Claudir Rodrigues que escreve a coluna de Direito no JC é Assessor de Gabinete no PROCON Uberaba/MG, membro do Instituto Defesa Coletiva, Gerenciador de Crises de Imagem e Reputação, Conciliador e Mediador de Conflitos, Facilitador em Círculos Transformativos, acadêmico do curso de Direito da Universidade de Uberaba e do curso de Administração Pública da Universidade Federal de Uberlândia.

Em sua coluna ele traz o tema: Defesa do consumidor na quarentena 

Foto: Nicolas Asfouri/AFP

Para tudo aquilo que você teve pressa no passado, paciência! Nós vamos sair disso juntos, com habilidade e diálogo. Nesse momento, importa que toda sociedade de consumo seja responsável e solidária, que fornecedores e consumidores abandonem velhos padrões de comportamento quase sempre oportunistas.

Calma! Nos próximos artigos nós vamos falar sobre tudo o que te interessa, mensalidade da escola, ensino EAD na faculdade, passagens aéreas, pacotes de viagens cancelados e mais um sem fim de assuntos. Não que os seus tantos direitos não sejam válidos, mas agora nós precisamos falar do que verdadeiramente importa.

No estouro da crise, um sem fim de fornecedores se aproveitaram da situação de vulnerabilidade do consumidor para elevar o preço de produtos de primeira necessidade. Outros milhares de consumidores foram às compras e se digladiaram em filas de supermercado por vidros de álcool gel. Determinadas as medidas de quarentena, empresas perderam receitas abruptamente e tiveram de fechar as suas portas. Do outro lado, consumidores que conseguiram estocar álcool gel agora são contaminados por quem não teve a mesma oportunidade.

Passados os dias e dado o avanço dos números de contaminação, a imposição de medidas de isolamento ainda mais restritivas afetaram toda a nossa forma de viver, trazendo à tona um mar de incertezas, inclusive dos direitos do consumidor.

Nenhum código ou norma legal previu que um vírus arruinaria cidades, governos, empresas e pessoas. Nunca se imaginou que o desemprego, a crise econômica e o caos social ocorreriam por uma guerra de inimigo invisível. Sabemos que isso também vai passar, mas quando passar, a forma de conduzir os diálogos determinarão a nossa posição no caminho da reconstrução.

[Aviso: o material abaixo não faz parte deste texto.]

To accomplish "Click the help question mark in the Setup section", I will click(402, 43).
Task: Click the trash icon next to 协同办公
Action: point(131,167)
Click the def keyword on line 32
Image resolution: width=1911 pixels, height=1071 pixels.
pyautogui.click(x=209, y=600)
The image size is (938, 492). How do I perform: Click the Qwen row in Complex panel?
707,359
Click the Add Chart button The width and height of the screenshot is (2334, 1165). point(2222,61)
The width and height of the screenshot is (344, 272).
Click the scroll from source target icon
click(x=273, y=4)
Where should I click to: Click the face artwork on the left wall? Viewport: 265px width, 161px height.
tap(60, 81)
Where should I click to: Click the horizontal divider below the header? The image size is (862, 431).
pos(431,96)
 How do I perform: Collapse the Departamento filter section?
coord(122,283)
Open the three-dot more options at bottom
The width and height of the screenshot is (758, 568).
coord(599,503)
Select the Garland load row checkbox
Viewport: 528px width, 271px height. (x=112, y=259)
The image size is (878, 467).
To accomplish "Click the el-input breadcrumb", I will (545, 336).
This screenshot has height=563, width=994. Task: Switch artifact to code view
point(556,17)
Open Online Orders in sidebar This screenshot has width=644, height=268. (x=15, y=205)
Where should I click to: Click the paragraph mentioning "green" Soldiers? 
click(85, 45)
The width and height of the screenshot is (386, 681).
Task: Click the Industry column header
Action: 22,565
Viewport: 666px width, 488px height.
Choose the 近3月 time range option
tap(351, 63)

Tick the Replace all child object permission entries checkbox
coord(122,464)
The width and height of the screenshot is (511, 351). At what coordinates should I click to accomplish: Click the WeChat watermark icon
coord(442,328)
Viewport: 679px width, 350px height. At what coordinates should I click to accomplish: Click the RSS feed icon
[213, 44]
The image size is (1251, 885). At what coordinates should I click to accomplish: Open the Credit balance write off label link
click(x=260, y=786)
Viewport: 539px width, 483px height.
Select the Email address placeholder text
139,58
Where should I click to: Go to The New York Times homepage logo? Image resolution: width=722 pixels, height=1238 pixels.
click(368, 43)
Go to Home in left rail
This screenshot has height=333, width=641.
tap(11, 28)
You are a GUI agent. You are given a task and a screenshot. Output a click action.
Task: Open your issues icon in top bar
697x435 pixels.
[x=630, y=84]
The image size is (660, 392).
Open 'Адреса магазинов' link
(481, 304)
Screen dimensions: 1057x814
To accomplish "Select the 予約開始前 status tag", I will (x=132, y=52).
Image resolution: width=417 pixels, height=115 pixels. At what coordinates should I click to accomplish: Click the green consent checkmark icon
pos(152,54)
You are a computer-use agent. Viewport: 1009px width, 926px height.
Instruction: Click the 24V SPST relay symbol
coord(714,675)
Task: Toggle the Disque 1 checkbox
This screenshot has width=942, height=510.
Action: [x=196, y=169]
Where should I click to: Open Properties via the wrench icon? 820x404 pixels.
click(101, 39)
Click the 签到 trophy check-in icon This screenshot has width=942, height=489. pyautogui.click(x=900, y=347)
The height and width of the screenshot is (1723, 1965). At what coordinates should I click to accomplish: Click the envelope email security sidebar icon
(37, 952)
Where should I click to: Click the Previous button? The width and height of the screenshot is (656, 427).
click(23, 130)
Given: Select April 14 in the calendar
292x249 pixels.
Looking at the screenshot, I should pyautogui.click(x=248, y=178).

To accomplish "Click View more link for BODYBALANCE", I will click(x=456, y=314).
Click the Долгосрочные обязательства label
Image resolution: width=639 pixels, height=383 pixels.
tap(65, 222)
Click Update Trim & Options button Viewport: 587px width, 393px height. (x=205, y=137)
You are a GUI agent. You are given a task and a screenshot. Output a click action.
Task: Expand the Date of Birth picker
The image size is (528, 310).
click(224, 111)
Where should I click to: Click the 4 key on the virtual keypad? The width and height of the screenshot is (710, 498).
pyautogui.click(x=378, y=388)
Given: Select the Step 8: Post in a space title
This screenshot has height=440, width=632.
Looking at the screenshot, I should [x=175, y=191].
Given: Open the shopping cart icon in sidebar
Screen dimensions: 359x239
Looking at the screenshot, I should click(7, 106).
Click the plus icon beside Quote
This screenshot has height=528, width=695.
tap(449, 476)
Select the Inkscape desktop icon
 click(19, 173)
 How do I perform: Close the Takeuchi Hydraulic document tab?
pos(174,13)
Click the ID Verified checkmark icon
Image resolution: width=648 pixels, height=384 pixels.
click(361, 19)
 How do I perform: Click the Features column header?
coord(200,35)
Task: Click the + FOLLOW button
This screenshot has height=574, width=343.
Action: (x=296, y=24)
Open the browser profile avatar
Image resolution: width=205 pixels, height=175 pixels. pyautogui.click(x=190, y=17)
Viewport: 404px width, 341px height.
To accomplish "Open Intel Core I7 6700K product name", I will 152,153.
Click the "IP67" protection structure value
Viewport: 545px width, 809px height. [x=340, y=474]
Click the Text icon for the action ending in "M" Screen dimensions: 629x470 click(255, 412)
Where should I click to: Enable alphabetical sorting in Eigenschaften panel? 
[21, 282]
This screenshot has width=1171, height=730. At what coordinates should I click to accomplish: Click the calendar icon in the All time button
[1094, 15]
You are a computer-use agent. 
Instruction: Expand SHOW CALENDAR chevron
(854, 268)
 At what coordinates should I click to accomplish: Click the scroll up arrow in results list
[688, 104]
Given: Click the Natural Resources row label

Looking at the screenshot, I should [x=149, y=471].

E não se enganem, essa é só a primeira onda de impacto. A reconstrução, depois de tudo, vai precisar ser feita com análise econômica do direito e, com isso, flexibilizações. Nada que uma sociedade justa e com responsabilidade coletiva não supere, portanto, abandone agora o seu egoísmo e passe a ver os seus problemas através dos tantos que perderam a vida por lhe faltarem o ar, das falências empresariais e dos desempregados. O seu direito importa muito, mas só tem valor se o de todos os outros a sua volta forem também lembrados. Nós vamos, como sempre, enfrentar tudo isso juntos, então, fiquem bem, e se puderem, fiquem em casa!